Paul Hudson    @twostraws   

Updated for Xcode 15

We can run throwing functions using do, try, and catch in Swift, but an alternative is to use try? to convert a throwing function call into an optional. If the function succeeds, its return value will be an optional containing whatever you would normally have received back, and if it fails the return value will be an optional set to nil.
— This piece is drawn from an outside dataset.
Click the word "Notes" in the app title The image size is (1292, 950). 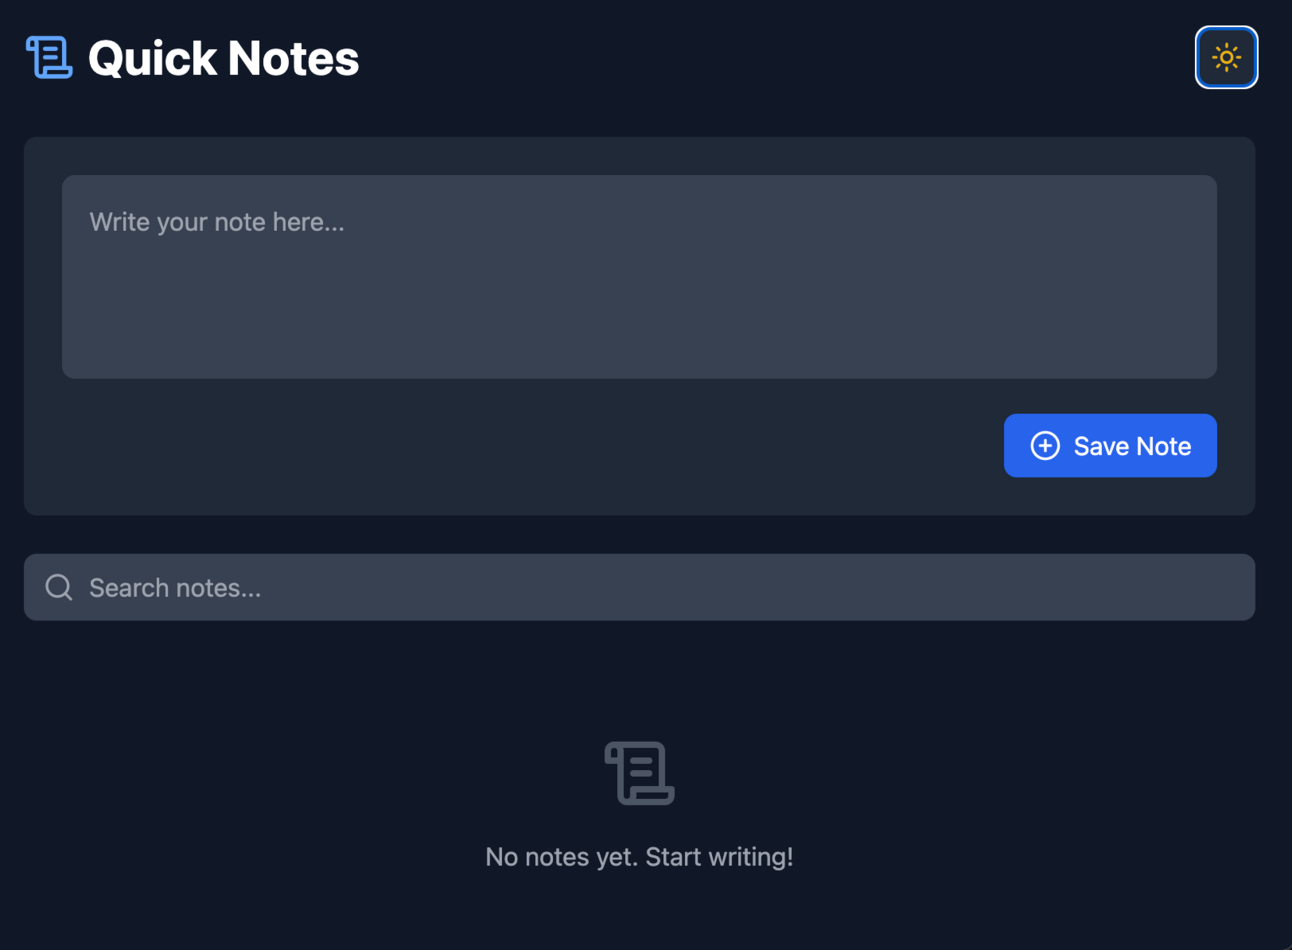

There are advantages and disadvantages to using optional try, but it mostly centers around how important the error is to you. If you want to run a function and care only that it succeeds or fails – you don’t need to distinguish between the various reasons why it might fail – then using optional try is a great fit, because you can boil the whole thing down to “did it work?”

So, rather than writing this:

do {
    let result = try runRiskyFunction()
    print(result)
} catch {
    // it failed!
}

You can instead write this:

if let result = try? runRiskyFunction() {
    print(result)
}

If that’s what you wanted to do then you could just make runRiskyFunction() return an optional rather than throwing an error, but throwing and using optional try does give us the flexibility to change our mind later. That is, if we write a function that throws errors then at the call site we can either use try/catch or use optional try based on what we need at that point.

For what it’s worth, I use optional try a heck of a lot in my own code, because it does wonders for letting me focus on the problem at hand.